= Task directions =
Give every line of the records below as a JSON list of strings, one string per line, skipping blank lines.

— START Supplied data —

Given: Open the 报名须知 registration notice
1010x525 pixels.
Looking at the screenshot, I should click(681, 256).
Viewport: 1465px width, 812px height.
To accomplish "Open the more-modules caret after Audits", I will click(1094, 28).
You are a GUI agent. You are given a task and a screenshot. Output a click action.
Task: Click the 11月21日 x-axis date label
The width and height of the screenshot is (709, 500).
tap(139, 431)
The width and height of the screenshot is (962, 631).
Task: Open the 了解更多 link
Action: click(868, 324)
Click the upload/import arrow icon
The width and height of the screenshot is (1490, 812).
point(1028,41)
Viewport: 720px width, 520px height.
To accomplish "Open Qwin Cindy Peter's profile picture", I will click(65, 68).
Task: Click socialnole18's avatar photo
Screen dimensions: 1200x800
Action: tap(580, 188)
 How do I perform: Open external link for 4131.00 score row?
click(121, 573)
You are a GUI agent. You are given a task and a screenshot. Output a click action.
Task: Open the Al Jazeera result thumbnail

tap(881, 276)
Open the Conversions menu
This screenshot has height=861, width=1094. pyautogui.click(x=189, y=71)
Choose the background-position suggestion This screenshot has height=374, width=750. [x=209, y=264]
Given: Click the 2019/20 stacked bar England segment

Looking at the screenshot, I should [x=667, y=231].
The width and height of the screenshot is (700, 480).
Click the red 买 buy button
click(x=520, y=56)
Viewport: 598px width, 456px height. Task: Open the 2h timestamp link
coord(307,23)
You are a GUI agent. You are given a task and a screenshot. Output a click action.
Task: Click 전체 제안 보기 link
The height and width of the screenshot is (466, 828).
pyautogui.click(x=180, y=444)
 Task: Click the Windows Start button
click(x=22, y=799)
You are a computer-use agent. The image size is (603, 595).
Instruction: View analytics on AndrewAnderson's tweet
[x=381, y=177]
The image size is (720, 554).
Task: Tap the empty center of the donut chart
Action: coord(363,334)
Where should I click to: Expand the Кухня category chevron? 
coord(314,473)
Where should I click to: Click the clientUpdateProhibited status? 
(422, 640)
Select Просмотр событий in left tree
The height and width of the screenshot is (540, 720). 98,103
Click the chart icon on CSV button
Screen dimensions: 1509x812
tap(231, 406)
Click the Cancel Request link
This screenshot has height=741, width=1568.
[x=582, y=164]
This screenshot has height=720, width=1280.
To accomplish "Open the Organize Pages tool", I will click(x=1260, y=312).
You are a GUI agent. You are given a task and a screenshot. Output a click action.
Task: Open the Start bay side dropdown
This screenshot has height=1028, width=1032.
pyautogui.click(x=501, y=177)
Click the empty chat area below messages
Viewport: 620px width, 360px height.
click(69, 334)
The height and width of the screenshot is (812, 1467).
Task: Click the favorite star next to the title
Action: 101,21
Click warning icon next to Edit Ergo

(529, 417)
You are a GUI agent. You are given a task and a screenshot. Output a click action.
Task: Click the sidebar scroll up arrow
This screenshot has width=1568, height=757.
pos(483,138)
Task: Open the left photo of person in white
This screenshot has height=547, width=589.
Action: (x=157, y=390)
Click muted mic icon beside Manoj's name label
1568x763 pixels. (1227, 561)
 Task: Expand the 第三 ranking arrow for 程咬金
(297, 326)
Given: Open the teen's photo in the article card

— END Supplied data —

= Worked solution =
[
  "Given: Open the 报名须知 registration notice",
  "1010x525 pixels.",
  "Looking at the screenshot, I should click(681, 256).",
  "Viewport: 1465px width, 812px height.",
  "To accomplish \"Open the more-modules caret after Audits\", I will click(1094, 28).",
  "You are a GUI agent. You are given a task and a screenshot. Output a click action.",
  "Task: Click the 11月21日 x-axis date label",
  "The width and height of the screenshot is (709, 500).",
  "tap(139, 431)",
  "The width and height of the screenshot is (962, 631).",
  "Task: Open the 了解更多 link",
  "Action: click(868, 324)",
  "Click the upload/import arrow icon",
  "The width and height of the screenshot is (1490, 812).",
  "point(1028,41)",
  "Viewport: 720px width, 520px height.",
  "To accomplish \"Open Qwin Cindy Peter's profile picture\", I will click(65, 68).",
  "Task: Click socialnole18's avatar photo",
  "Screen dimensions: 1200x800",
  "Action: tap(580, 188)",
  " How do I perform: Open external link for 4131.00 score row?",
  "click(121, 573)",
  "You are a GUI agent. You are given a task and a screenshot. Output a click action.",
  "Task: Open the Al Jazeera result thumbnail",
  "tap(881, 276)",
  "Open the Conversions menu",
  "This screenshot has height=861, width=1094. pyautogui.click(x=189, y=71)",
  "Choose the background-position suggestion This screenshot has height=374, width=750. [x=209, y=264]",
  "Given: Click the 2019/20 stacked bar England segment",
  "Looking at the screenshot, I should [x=667, y=231].",
  "The width and height of the screenshot is (700, 480).",
  "Click the red 买 buy button",
  "click(x=520, y=56)",
  "Viewport: 598px width, 456px height. Task: Open the 2h timestamp link",
  "coord(307,23)",
  "You are a GUI agent. You are given a task and a screenshot. Output a click action.",
  "Task: Click 전체 제안 보기 link",
  "The height and width of the screenshot is (466, 828).",
  "pyautogui.click(x=180, y=444)",
  " Task: Click the Windows Start button",
  "click(x=22, y=799)",
  "You are a computer-use agent. The image size is (603, 595).",
  "Instruction: View analytics on AndrewAnderson's tweet",
  "[x=381, y=177]",
  "The image size is (720, 554).",
  "Task: Tap the empty center of the donut chart",
  "Action: coord(363,334)",
  "Where should I click to: Expand the Кухня category chevron? ",
  "coord(314,473)",
  "Where should I click to: Click the clientUpdateProhibited status? ",
  "(422, 640)",
  "Select Просмотр событий in left tree",
  "The height and width of the screenshot is (540, 720). 98,103",
  "Click the chart icon on CSV button",
  "Screen dimensions: 1509x812",
  "tap(231, 406)",
  "Click the Cancel Request link",
  "This screenshot has height=741, width=1568.",
  "[x=582, y=164]",
  "This screenshot has height=720, width=1280.",
  "To accomplish \"Open the Organize Pages tool\", I will click(x=1260, y=312).",
  "You are a GUI agent. You are given a task and a screenshot. Output a click action.",
  "Task: Open the Start bay side dropdown",
  "This screenshot has height=1028, width=1032.",
  "pyautogui.click(x=501, y=177)",
  "Click the empty chat area below messages",
  "Viewport: 620px width, 360px height.",
  "click(69, 334)",
  "The height and width of the screenshot is (812, 1467).",
  "Task: Click the favorite star next to the title",
  "Action: 101,21",
  "Click warning icon next to Edit Ergo",
  "(529, 417)",
  "You are a GUI agent. You are given a task and a screenshot. Output a click action.",
  "Task: Click the sidebar scroll up arrow",
  "This screenshot has width=1568, height=757.",
  "pos(483,138)",
  "Task: Open the left photo of person in white",
  "This screenshot has height=547, width=589.",
  "Action: (x=157, y=390)",
  "Click muted mic icon beside Manoj's name label",
  "1568x763 pixels. (1227, 561)",
  " Task: Expand the 第三 ranking arrow for 程咬金",
  "(297, 326)",
  "Given: Open the teen's photo in the article card"
]